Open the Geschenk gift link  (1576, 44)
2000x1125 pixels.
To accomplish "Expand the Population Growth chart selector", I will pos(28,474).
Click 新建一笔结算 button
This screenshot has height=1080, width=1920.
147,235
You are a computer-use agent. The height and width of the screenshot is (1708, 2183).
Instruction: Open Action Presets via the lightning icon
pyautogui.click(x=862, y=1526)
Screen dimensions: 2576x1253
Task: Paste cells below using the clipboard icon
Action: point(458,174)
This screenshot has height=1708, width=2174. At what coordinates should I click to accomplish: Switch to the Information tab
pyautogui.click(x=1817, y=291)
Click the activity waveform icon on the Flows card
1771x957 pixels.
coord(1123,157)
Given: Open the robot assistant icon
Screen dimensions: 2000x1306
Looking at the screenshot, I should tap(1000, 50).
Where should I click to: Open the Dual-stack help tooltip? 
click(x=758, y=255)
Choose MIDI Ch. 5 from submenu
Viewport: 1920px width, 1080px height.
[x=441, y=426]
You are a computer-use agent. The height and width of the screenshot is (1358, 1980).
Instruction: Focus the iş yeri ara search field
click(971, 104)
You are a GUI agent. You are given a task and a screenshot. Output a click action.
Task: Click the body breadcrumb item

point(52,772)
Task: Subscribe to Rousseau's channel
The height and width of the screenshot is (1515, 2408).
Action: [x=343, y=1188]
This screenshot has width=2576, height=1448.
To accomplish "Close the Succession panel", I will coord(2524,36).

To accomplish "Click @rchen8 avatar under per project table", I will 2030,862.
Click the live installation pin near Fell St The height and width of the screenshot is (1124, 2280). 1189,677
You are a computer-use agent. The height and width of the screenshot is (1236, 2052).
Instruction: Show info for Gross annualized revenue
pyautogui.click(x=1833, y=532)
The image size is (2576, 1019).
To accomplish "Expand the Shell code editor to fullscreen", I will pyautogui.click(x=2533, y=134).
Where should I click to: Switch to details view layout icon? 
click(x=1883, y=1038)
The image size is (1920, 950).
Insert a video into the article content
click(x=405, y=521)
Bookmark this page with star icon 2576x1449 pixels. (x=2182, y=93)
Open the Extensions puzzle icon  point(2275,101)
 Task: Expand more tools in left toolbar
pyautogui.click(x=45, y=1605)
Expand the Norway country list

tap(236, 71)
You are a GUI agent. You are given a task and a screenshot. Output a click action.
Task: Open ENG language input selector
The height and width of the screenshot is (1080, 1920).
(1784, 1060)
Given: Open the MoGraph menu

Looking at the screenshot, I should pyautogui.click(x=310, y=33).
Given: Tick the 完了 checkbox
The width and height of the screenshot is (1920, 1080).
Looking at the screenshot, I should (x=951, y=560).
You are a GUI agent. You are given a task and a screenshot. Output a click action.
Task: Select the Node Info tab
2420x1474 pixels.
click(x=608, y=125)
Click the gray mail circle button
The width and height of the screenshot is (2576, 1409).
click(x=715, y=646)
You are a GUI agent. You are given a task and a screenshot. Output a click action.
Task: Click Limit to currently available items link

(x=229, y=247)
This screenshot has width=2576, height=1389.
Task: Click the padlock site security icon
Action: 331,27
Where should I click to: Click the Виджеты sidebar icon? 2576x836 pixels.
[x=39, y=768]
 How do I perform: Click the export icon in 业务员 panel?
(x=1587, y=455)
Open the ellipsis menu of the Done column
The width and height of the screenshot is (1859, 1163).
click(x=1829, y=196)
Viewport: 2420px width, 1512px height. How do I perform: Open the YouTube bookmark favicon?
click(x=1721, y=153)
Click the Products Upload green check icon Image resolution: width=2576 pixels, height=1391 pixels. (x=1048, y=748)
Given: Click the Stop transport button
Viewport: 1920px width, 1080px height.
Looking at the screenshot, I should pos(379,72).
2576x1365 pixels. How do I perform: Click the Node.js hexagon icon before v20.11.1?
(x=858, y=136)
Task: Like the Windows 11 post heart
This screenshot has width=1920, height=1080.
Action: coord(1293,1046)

WHAT THIS TASK INVOLVES> Word for word, write out all of the entries.

RESULT BELOW>
Open the Geschenk gift link  (1576, 44)
2000x1125 pixels.
To accomplish "Expand the Population Growth chart selector", I will pos(28,474).
Click 新建一笔结算 button
This screenshot has height=1080, width=1920.
147,235
You are a computer-use agent. The height and width of the screenshot is (1708, 2183).
Instruction: Open Action Presets via the lightning icon
pyautogui.click(x=862, y=1526)
Screen dimensions: 2576x1253
Task: Paste cells below using the clipboard icon
Action: point(458,174)
This screenshot has height=1708, width=2174. At what coordinates should I click to accomplish: Switch to the Information tab
pyautogui.click(x=1817, y=291)
Click the activity waveform icon on the Flows card
1771x957 pixels.
coord(1123,157)
Given: Open the robot assistant icon
Screen dimensions: 2000x1306
Looking at the screenshot, I should tap(1000, 50).
Where should I click to: Open the Dual-stack help tooltip? 
click(x=758, y=255)
Choose MIDI Ch. 5 from submenu
Viewport: 1920px width, 1080px height.
[x=441, y=426]
You are a computer-use agent. The height and width of the screenshot is (1358, 1980).
Instruction: Focus the iş yeri ara search field
click(971, 104)
You are a GUI agent. You are given a task and a screenshot. Output a click action.
Task: Click the body breadcrumb item

point(52,772)
Task: Subscribe to Rousseau's channel
The height and width of the screenshot is (1515, 2408).
Action: [x=343, y=1188]
This screenshot has width=2576, height=1448.
To accomplish "Close the Succession panel", I will coord(2524,36).

To accomplish "Click @rchen8 avatar under per project table", I will 2030,862.
Click the live installation pin near Fell St The height and width of the screenshot is (1124, 2280). 1189,677
You are a computer-use agent. The height and width of the screenshot is (1236, 2052).
Instruction: Show info for Gross annualized revenue
pyautogui.click(x=1833, y=532)
The image size is (2576, 1019).
To accomplish "Expand the Shell code editor to fullscreen", I will pyautogui.click(x=2533, y=134).
Where should I click to: Switch to details view layout icon? 
click(x=1883, y=1038)
The image size is (1920, 950).
Insert a video into the article content
click(x=405, y=521)
Bookmark this page with star icon 2576x1449 pixels. (x=2182, y=93)
Open the Extensions puzzle icon  point(2275,101)
 Task: Expand more tools in left toolbar
pyautogui.click(x=45, y=1605)
Expand the Norway country list

tap(236, 71)
You are a GUI agent. You are given a task and a screenshot. Output a click action.
Task: Open ENG language input selector
The height and width of the screenshot is (1080, 1920).
(1784, 1060)
Given: Open the MoGraph menu

Looking at the screenshot, I should pyautogui.click(x=310, y=33).
Given: Tick the 完了 checkbox
The width and height of the screenshot is (1920, 1080).
Looking at the screenshot, I should (x=951, y=560).
You are a GUI agent. You are given a task and a screenshot. Output a click action.
Task: Select the Node Info tab
2420x1474 pixels.
click(x=608, y=125)
Click the gray mail circle button
The width and height of the screenshot is (2576, 1409).
click(x=715, y=646)
You are a GUI agent. You are given a task and a screenshot. Output a click action.
Task: Click Limit to currently available items link

(x=229, y=247)
This screenshot has width=2576, height=1389.
Task: Click the padlock site security icon
Action: 331,27
Where should I click to: Click the Виджеты sidebar icon? 2576x836 pixels.
[x=39, y=768]
 How do I perform: Click the export icon in 业务员 panel?
(x=1587, y=455)
Open the ellipsis menu of the Done column
The width and height of the screenshot is (1859, 1163).
click(x=1829, y=196)
Viewport: 2420px width, 1512px height. How do I perform: Open the YouTube bookmark favicon?
click(x=1721, y=153)
Click the Products Upload green check icon Image resolution: width=2576 pixels, height=1391 pixels. (x=1048, y=748)
Given: Click the Stop transport button
Viewport: 1920px width, 1080px height.
Looking at the screenshot, I should pos(379,72).
2576x1365 pixels. How do I perform: Click the Node.js hexagon icon before v20.11.1?
(x=858, y=136)
Task: Like the Windows 11 post heart
This screenshot has width=1920, height=1080.
Action: coord(1293,1046)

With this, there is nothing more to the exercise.